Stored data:
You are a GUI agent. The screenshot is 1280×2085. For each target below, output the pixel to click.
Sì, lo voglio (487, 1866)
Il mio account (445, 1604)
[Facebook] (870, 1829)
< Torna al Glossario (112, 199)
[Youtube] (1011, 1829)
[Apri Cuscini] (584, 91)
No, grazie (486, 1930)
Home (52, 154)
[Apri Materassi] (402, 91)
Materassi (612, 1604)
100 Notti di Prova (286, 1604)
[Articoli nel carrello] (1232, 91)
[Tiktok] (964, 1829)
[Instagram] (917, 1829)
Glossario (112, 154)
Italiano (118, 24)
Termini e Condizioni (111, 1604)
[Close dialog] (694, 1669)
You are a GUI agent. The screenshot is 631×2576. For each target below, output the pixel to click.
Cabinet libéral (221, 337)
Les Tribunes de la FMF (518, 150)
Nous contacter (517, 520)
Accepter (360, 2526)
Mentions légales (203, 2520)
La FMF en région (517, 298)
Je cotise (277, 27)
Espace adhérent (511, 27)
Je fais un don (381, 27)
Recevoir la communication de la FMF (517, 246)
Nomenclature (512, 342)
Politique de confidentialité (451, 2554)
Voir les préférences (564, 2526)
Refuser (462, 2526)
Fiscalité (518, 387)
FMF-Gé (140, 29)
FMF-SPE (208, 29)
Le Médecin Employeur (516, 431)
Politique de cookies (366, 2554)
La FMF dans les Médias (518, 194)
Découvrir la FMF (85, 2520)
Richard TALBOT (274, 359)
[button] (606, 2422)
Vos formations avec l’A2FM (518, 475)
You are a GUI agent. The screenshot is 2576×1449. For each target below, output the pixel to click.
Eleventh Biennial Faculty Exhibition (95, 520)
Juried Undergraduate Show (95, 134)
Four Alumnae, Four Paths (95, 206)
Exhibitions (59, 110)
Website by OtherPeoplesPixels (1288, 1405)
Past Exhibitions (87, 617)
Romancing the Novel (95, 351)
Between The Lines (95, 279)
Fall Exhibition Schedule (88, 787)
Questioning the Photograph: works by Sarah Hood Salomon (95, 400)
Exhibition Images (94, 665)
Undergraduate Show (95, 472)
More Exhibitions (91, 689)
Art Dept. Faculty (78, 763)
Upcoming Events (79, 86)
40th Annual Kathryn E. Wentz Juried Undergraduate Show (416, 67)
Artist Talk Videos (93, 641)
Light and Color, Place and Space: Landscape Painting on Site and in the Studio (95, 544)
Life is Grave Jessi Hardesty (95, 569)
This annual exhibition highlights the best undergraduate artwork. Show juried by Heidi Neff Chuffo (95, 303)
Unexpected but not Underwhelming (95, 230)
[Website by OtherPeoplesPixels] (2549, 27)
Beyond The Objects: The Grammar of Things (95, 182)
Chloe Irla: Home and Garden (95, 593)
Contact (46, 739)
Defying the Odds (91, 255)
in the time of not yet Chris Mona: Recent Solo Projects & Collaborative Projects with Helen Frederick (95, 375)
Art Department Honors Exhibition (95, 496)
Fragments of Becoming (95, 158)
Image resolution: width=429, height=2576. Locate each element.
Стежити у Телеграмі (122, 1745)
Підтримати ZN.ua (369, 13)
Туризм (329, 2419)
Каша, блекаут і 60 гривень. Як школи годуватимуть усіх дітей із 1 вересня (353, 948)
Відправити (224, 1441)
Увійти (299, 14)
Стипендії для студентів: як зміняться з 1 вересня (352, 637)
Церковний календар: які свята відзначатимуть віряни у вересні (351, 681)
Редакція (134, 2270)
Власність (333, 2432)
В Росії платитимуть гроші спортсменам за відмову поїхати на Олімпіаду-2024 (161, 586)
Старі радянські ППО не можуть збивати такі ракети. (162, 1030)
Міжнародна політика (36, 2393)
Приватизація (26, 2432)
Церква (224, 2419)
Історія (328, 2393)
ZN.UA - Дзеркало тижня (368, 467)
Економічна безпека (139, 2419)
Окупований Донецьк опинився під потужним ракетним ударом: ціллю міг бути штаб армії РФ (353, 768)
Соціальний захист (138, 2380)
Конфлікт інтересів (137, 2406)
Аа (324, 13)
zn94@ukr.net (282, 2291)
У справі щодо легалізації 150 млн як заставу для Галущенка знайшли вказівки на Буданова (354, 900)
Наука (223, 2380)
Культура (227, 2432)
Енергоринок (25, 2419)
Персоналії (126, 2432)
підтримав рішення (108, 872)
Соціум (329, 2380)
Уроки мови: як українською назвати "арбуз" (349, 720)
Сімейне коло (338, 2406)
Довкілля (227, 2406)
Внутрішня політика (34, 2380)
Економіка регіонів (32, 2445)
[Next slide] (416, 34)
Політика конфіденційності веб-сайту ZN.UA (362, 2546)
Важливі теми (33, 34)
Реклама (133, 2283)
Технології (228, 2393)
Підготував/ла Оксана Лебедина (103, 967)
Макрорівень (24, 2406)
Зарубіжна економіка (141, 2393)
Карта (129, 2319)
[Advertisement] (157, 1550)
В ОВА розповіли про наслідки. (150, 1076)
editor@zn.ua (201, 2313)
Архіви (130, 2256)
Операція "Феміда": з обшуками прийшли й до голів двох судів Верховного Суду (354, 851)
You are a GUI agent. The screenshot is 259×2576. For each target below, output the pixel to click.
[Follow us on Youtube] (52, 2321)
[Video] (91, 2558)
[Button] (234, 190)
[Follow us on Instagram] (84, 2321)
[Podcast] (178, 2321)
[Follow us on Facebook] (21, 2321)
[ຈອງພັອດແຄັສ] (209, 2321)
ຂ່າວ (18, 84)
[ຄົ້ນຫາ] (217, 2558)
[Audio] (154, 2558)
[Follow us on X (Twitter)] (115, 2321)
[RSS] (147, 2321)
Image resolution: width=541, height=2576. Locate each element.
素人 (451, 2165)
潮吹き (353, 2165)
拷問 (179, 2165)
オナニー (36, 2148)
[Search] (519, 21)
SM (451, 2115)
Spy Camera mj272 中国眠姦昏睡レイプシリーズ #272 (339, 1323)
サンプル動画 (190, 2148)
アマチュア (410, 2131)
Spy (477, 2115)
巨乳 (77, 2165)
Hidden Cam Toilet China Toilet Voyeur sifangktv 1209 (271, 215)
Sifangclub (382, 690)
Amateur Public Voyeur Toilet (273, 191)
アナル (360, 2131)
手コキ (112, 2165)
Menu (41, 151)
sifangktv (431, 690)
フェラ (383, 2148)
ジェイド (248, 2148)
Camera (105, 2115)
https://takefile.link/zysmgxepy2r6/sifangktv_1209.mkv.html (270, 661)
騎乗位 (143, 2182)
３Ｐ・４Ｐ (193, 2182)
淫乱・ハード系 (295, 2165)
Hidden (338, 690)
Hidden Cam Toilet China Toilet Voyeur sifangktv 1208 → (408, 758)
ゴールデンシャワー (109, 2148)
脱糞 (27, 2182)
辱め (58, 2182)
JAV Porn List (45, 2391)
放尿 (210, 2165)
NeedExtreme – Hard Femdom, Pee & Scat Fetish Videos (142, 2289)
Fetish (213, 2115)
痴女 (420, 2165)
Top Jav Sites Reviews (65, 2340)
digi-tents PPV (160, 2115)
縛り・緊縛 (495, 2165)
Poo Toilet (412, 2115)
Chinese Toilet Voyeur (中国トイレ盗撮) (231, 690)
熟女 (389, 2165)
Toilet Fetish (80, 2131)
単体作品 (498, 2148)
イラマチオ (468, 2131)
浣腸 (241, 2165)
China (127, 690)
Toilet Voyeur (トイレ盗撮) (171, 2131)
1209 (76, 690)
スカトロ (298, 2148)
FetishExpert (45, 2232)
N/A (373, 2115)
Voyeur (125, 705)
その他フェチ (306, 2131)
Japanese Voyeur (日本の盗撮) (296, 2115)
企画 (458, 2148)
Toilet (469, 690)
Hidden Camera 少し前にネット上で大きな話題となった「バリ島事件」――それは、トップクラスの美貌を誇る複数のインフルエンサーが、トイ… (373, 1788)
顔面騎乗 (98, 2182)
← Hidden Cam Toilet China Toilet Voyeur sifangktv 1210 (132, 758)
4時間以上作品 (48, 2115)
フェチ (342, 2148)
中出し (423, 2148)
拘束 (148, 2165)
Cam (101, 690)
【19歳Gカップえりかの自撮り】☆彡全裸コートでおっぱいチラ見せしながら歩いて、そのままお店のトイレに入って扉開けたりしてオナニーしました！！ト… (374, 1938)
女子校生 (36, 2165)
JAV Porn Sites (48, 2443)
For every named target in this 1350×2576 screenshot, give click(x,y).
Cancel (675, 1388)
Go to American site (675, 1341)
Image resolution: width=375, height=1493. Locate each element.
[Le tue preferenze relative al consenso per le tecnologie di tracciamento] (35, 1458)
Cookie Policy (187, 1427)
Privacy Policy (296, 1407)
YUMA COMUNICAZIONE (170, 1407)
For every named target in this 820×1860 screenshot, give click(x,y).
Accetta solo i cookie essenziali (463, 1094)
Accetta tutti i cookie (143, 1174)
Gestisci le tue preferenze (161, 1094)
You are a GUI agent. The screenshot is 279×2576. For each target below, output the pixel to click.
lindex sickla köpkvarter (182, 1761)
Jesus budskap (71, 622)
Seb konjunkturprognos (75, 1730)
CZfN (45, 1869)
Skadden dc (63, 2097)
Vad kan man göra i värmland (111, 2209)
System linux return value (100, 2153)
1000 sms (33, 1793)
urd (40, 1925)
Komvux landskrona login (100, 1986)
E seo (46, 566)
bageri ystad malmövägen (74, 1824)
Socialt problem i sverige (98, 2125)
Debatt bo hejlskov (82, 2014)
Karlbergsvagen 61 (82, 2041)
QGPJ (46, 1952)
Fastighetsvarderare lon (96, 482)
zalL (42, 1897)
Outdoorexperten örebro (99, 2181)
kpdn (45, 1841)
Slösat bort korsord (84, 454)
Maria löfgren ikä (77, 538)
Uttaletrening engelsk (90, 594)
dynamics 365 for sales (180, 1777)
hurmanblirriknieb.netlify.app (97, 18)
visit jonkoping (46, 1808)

How to complete this task -
Whenever "click" occurs in a line above, copy that line.

Exercise solution -
You are a GUI agent. The screenshot is 1280×2085. For each target below, output the pixel to click.
You are a GUI agent. The screenshot is 631×2576. For each target below, output the pixel to click.
You are a GUI agent. The screenshot is 2576×1449. For each target below, output the pixel to click.
You are a GUI agent. The screenshot is 259×2576. For each target below, output the pixel to click.
For every named target in this 1350×2576 screenshot, give click(x,y).
For every named target in this 820×1860 screenshot, give click(x,y).
You are a GUI agent. The screenshot is 279×2576. For each target below, output the pixel to click.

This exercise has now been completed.